Below are the records; copy each line in them that holds the word "Open".

======== Available records

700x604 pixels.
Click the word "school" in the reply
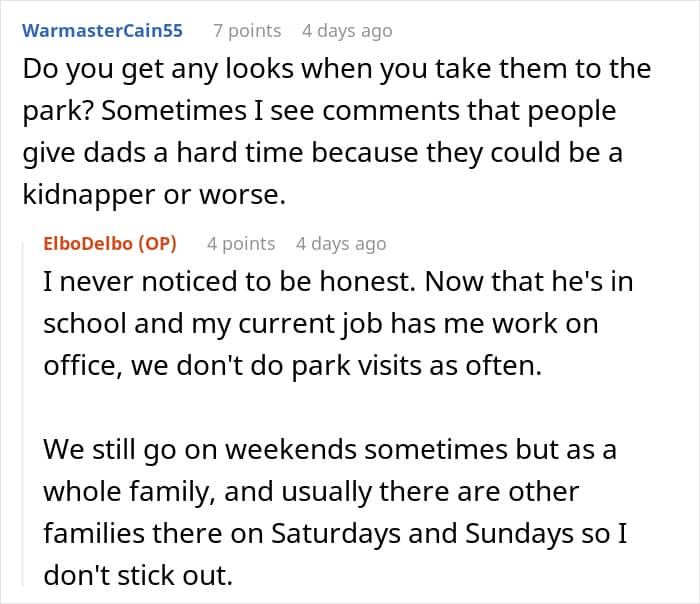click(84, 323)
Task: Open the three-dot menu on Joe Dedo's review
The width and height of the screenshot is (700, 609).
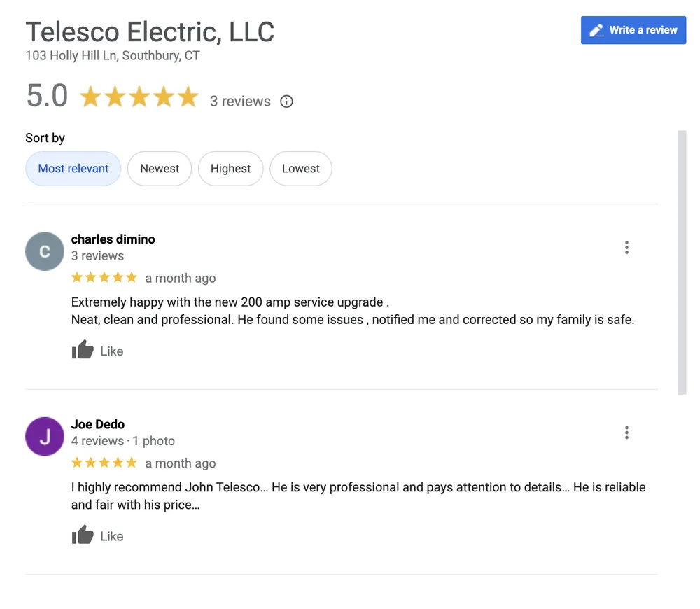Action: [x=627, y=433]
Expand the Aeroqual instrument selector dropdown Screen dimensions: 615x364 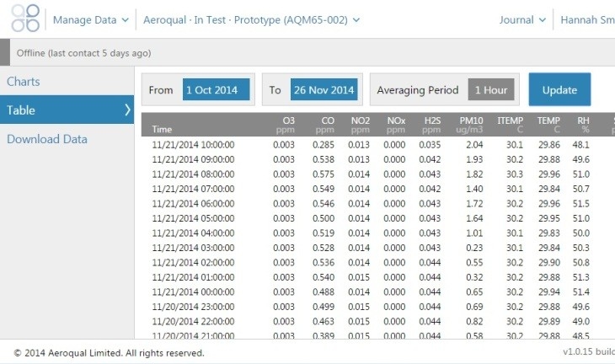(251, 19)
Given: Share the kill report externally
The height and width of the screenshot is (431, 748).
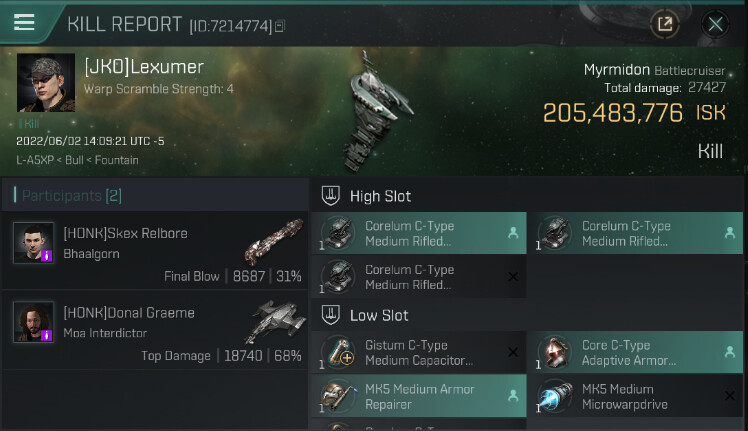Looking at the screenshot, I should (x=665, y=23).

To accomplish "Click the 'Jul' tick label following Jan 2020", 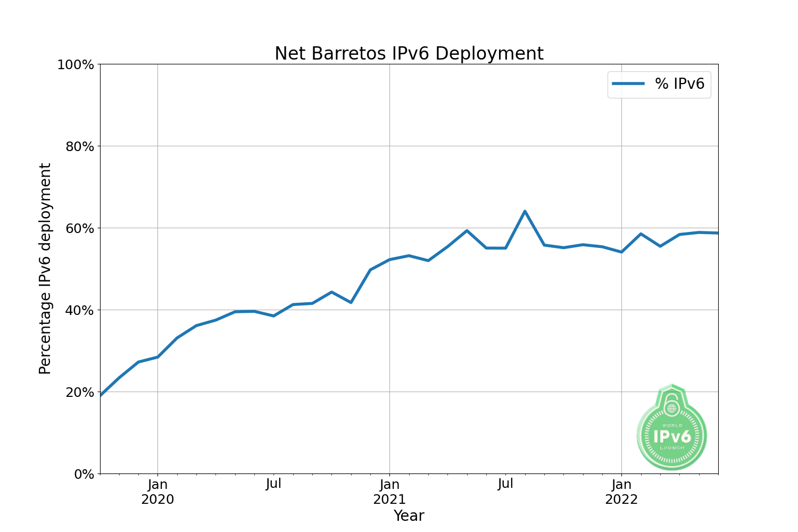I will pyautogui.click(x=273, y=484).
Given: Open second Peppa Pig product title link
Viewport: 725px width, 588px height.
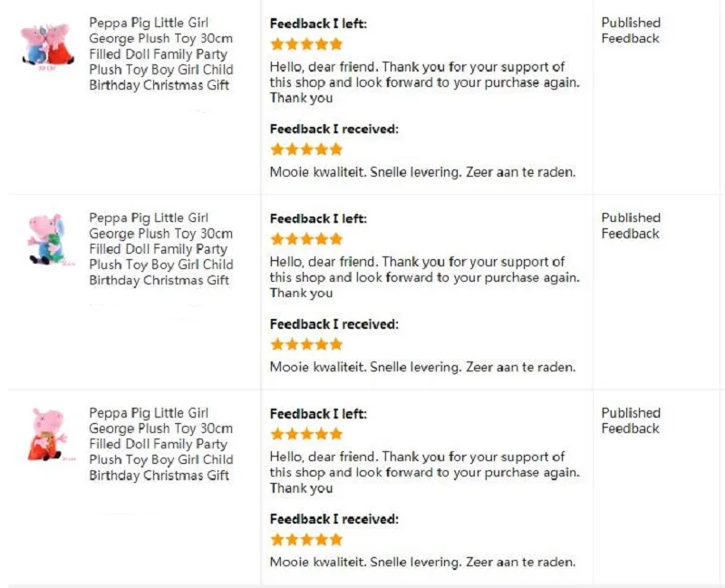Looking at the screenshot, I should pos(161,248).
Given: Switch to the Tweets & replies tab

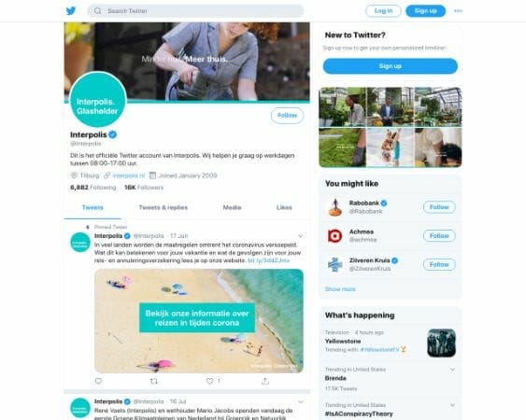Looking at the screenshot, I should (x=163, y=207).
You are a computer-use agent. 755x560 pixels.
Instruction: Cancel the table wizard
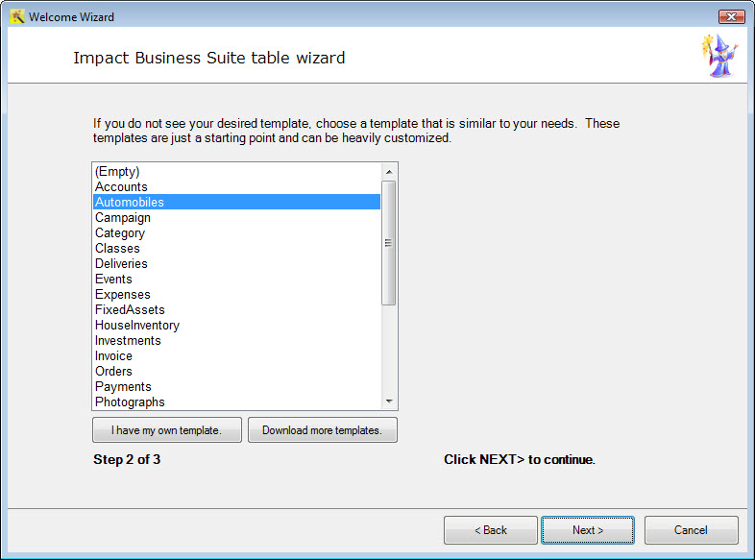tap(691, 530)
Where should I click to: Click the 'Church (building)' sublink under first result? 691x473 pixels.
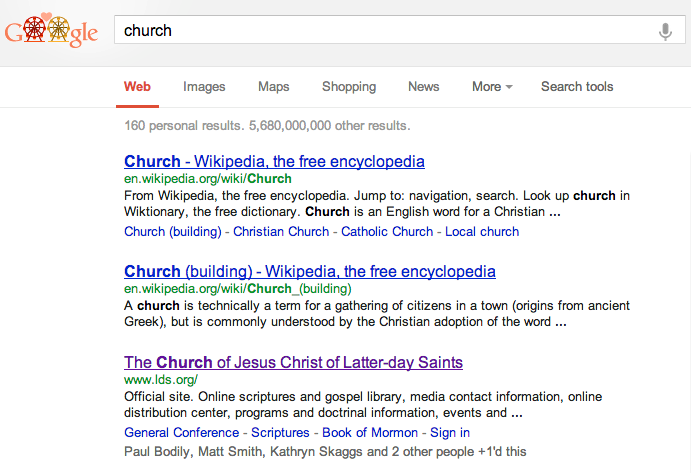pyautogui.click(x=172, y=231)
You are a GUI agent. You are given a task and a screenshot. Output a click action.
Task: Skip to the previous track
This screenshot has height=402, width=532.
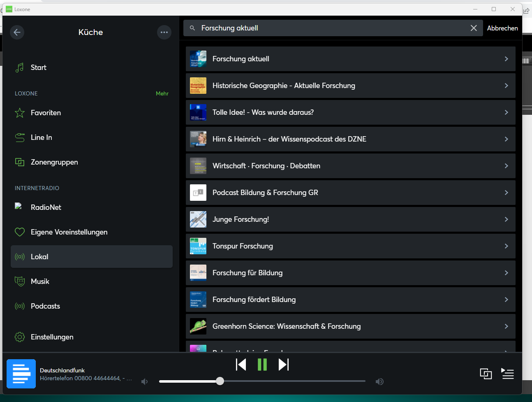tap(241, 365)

================
======== Available records

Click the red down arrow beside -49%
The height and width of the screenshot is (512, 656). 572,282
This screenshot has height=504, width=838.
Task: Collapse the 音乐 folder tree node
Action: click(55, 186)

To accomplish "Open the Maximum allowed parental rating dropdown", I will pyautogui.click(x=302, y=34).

================

## The answer
Task: Open the three-dot menu on Joe Dedo's review
Given: Open second Peppa Pig product title link
To accomplish "Open the Maximum allowed parental rating dropdown", I will pyautogui.click(x=302, y=34).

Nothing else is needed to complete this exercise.